### [EXERCISE GOAL]
Echo each of the following lines back without changing anything.

### [Target pointing data]
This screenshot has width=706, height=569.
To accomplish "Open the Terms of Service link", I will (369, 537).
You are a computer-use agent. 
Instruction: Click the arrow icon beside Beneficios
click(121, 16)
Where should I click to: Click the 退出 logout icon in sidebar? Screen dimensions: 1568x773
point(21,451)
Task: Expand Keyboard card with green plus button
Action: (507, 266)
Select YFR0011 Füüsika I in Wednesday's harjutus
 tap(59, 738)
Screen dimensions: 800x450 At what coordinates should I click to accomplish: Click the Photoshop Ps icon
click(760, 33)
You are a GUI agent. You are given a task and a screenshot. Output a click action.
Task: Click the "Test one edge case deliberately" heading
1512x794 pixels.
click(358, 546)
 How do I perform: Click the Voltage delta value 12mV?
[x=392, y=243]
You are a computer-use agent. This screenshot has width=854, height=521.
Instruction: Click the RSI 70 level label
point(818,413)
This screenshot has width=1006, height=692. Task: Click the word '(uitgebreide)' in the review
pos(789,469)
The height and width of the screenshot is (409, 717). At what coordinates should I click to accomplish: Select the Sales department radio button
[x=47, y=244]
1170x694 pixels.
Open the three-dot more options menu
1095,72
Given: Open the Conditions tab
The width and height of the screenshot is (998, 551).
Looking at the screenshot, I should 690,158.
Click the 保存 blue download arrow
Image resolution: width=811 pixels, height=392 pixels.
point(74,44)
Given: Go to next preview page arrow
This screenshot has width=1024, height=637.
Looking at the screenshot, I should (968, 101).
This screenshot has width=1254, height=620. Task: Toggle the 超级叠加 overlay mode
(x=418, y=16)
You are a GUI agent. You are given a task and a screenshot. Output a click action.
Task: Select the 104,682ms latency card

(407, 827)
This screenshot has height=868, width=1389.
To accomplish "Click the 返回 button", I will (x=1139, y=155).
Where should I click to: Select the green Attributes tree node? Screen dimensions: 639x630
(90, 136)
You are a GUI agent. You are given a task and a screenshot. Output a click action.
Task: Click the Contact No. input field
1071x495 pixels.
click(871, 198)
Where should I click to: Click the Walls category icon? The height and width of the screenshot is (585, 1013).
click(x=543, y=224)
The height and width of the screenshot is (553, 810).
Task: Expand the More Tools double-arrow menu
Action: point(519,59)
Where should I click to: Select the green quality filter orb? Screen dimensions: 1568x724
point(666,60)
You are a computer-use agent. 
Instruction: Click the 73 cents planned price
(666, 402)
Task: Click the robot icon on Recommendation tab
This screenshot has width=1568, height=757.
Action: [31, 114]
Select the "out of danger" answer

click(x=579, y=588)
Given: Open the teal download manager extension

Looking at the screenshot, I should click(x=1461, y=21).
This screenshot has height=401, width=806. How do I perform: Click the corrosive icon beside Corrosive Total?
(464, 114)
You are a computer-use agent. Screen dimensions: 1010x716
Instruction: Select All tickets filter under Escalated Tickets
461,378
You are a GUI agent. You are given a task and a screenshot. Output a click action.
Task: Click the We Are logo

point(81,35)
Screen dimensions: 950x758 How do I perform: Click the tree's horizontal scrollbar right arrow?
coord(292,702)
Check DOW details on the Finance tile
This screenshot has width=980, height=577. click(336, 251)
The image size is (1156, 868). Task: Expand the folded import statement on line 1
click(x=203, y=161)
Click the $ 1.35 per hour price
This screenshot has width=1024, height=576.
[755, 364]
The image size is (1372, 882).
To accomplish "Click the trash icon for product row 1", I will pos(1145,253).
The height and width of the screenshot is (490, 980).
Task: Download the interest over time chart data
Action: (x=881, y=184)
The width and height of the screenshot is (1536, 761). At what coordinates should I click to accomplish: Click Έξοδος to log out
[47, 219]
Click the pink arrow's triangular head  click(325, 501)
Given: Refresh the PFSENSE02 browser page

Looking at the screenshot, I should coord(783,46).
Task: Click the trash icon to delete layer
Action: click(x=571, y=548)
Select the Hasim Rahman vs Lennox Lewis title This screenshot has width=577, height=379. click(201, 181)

### [THE RESULT]
This screenshot has width=706, height=569.
To accomplish "Open the Terms of Service link", I will (369, 537).
You are a computer-use agent. 
Instruction: Click the arrow icon beside Beneficios
click(121, 16)
Where should I click to: Click the 退出 logout icon in sidebar? Screen dimensions: 1568x773
point(21,451)
Task: Expand Keyboard card with green plus button
Action: (507, 266)
Select YFR0011 Füüsika I in Wednesday's harjutus
 tap(59, 738)
Screen dimensions: 800x450 At what coordinates should I click to accomplish: Click the Photoshop Ps icon
click(760, 33)
You are a GUI agent. You are given a task and a screenshot. Output a click action.
Task: Click the "Test one edge case deliberately" heading
1512x794 pixels.
click(358, 546)
 How do I perform: Click the Voltage delta value 12mV?
[x=392, y=243]
You are a computer-use agent. This screenshot has width=854, height=521.
Instruction: Click the RSI 70 level label
point(818,413)
This screenshot has width=1006, height=692. Task: Click the word '(uitgebreide)' in the review
pos(789,469)
The height and width of the screenshot is (409, 717). At what coordinates should I click to accomplish: Select the Sales department radio button
[x=47, y=244]
1170x694 pixels.
Open the three-dot more options menu
1095,72
Given: Open the Conditions tab
The width and height of the screenshot is (998, 551).
Looking at the screenshot, I should 690,158.
Click the 保存 blue download arrow
Image resolution: width=811 pixels, height=392 pixels.
point(74,44)
Given: Go to next preview page arrow
This screenshot has width=1024, height=637.
Looking at the screenshot, I should (968, 101).
This screenshot has width=1254, height=620. Task: Toggle the 超级叠加 overlay mode
(x=418, y=16)
You are a GUI agent. You are given a task and a screenshot. Output a click action.
Task: Select the 104,682ms latency card

(407, 827)
This screenshot has height=868, width=1389.
To accomplish "Click the 返回 button", I will (x=1139, y=155).
Where should I click to: Select the green Attributes tree node? Screen dimensions: 639x630
(90, 136)
You are a GUI agent. You are given a task and a screenshot. Output a click action.
Task: Click the Contact No. input field
1071x495 pixels.
click(871, 198)
Where should I click to: Click the Walls category icon? The height and width of the screenshot is (585, 1013).
click(x=543, y=224)
The height and width of the screenshot is (553, 810).
Task: Expand the More Tools double-arrow menu
Action: point(519,59)
Where should I click to: Select the green quality filter orb? Screen dimensions: 1568x724
point(666,60)
You are a computer-use agent. 
Instruction: Click the 73 cents planned price
(666, 402)
Task: Click the robot icon on Recommendation tab
This screenshot has width=1568, height=757.
Action: [31, 114]
Select the "out of danger" answer

click(x=579, y=588)
Given: Open the teal download manager extension

Looking at the screenshot, I should click(x=1461, y=21).
This screenshot has height=401, width=806. How do I perform: Click the corrosive icon beside Corrosive Total?
(464, 114)
You are a computer-use agent. Screen dimensions: 1010x716
Instruction: Select All tickets filter under Escalated Tickets
461,378
You are a GUI agent. You are given a task and a screenshot. Output a click action.
Task: Click the We Are logo

point(81,35)
Screen dimensions: 950x758 How do I perform: Click the tree's horizontal scrollbar right arrow?
coord(292,702)
Check DOW details on the Finance tile
This screenshot has width=980, height=577. click(336, 251)
The image size is (1156, 868). Task: Expand the folded import statement on line 1
click(x=203, y=161)
Click the $ 1.35 per hour price
This screenshot has width=1024, height=576.
[755, 364]
The image size is (1372, 882).
To accomplish "Click the trash icon for product row 1", I will pos(1145,253).
The height and width of the screenshot is (490, 980).
Task: Download the interest over time chart data
Action: (x=881, y=184)
The width and height of the screenshot is (1536, 761). At what coordinates should I click to accomplish: Click Έξοδος to log out
[47, 219]
Click the pink arrow's triangular head  click(325, 501)
Given: Refresh the PFSENSE02 browser page

Looking at the screenshot, I should coord(783,46).
Task: Click the trash icon to delete layer
Action: click(x=571, y=548)
Select the Hasim Rahman vs Lennox Lewis title This screenshot has width=577, height=379. click(201, 181)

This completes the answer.